In 2019, Epstein once again encouraged Nichols “to focus on transgender biology.” A year later, and months before Epstein’s death, Trivers published his co-authored research on “transgendered belief,” focusing specifically on ratio of finger length as a supposed predictor for gender identity. (As Nichols notes, this theory is easily “disproven by anyone whose digit ratio does not predict their gender identity,” such as herself.)

I looked into these digit length studies, which claim to be able to detect your sex and sexual orientation from the relative length of you index finger to your ring finger, the 2d:4d ratio. The data is inconsistent and noisy, there might be a weak effect of testosterone on relative finger length, but it’s utterly useless for predicting sex, let alone sexual orientation. It’s the kind of garbage I’d expect to see in an evolutionary psychology journal. I’m aghast that Trivers, or anyone, thinks it useful. What else? Palmistry?

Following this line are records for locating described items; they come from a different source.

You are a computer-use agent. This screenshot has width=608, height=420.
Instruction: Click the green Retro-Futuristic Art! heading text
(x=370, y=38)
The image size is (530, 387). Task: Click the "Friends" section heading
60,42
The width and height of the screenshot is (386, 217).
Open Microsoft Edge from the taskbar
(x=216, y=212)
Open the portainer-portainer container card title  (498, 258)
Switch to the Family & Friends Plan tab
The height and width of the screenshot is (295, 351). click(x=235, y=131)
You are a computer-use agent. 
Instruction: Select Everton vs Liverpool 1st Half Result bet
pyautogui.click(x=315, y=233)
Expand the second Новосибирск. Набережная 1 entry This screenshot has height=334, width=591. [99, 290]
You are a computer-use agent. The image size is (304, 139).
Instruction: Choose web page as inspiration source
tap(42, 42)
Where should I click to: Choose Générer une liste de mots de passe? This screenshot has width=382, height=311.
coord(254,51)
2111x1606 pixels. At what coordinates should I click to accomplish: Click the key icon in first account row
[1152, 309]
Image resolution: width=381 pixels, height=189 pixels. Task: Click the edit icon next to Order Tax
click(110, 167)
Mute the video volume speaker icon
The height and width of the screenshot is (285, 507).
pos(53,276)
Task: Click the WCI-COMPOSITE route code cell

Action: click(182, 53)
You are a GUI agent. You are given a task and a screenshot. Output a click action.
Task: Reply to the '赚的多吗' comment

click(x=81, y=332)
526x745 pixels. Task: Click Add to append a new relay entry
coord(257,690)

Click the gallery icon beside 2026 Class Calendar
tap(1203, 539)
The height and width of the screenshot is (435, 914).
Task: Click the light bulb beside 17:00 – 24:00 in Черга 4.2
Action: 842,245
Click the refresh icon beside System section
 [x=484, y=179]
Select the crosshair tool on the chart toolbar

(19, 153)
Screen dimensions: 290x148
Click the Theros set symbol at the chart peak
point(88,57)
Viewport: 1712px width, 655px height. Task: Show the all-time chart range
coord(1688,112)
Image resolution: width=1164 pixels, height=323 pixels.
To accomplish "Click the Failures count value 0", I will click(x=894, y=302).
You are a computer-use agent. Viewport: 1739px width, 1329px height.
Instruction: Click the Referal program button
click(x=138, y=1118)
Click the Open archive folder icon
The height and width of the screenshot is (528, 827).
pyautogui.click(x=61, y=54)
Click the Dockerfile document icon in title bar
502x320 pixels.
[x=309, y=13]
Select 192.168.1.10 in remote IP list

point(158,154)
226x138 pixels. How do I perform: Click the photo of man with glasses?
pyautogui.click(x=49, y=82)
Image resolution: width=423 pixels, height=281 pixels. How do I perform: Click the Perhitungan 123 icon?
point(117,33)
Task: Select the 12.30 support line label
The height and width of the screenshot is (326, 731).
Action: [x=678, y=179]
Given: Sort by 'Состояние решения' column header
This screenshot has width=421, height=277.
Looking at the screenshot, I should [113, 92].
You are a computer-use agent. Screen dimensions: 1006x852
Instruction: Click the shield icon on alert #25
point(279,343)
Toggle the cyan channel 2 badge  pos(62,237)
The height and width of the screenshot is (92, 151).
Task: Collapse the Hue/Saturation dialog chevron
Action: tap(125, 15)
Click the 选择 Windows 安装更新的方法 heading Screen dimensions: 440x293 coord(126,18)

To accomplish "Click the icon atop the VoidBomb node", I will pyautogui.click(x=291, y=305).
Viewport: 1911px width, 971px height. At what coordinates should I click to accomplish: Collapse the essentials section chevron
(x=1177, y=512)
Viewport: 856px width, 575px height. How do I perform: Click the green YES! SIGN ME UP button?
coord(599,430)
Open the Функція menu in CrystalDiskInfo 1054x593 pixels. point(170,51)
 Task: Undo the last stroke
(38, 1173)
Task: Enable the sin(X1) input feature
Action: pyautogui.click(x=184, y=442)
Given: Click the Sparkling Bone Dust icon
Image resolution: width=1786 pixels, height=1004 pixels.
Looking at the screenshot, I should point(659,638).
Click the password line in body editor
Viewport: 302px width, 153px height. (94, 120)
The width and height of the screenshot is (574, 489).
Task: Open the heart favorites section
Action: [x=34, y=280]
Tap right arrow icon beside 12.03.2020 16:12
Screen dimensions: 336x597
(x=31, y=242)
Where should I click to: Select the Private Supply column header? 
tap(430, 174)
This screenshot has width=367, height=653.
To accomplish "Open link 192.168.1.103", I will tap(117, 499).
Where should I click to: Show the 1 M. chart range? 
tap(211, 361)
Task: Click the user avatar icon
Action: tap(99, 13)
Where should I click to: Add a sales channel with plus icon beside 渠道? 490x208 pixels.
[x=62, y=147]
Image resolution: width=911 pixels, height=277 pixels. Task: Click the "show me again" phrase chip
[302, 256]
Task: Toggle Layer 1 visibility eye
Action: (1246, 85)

It’s bad science fueled by motivated reasoning and a cash payout by a convicted pedophile, and Trivers supported it. I’m going to have to go back and question all of his contributions to theoretical evolutionary biology now.

Naturally, Trivers made excuses for his friend the pedophile.

Notably, in 2015, Trivers was interviewed by Reuters about his financial relationship with Epstein, saying that the financier remained a friend even despite his allegations of sexual abuse of a minor. “Did he get an easy deal? Did he buy himself a light sentence? Well, yes, probably, compared to what you or I would get, but he did get locked up,” Trivers told the publication at the time, adding, “By the time they’re 14 or 15, they’re like grown women were 60 years ago, so I don’t see these acts as so heinous,” he said.

I think maybe I’m going to be sick.

So, is it OK to traffic grown women and sell them into sexual slavery?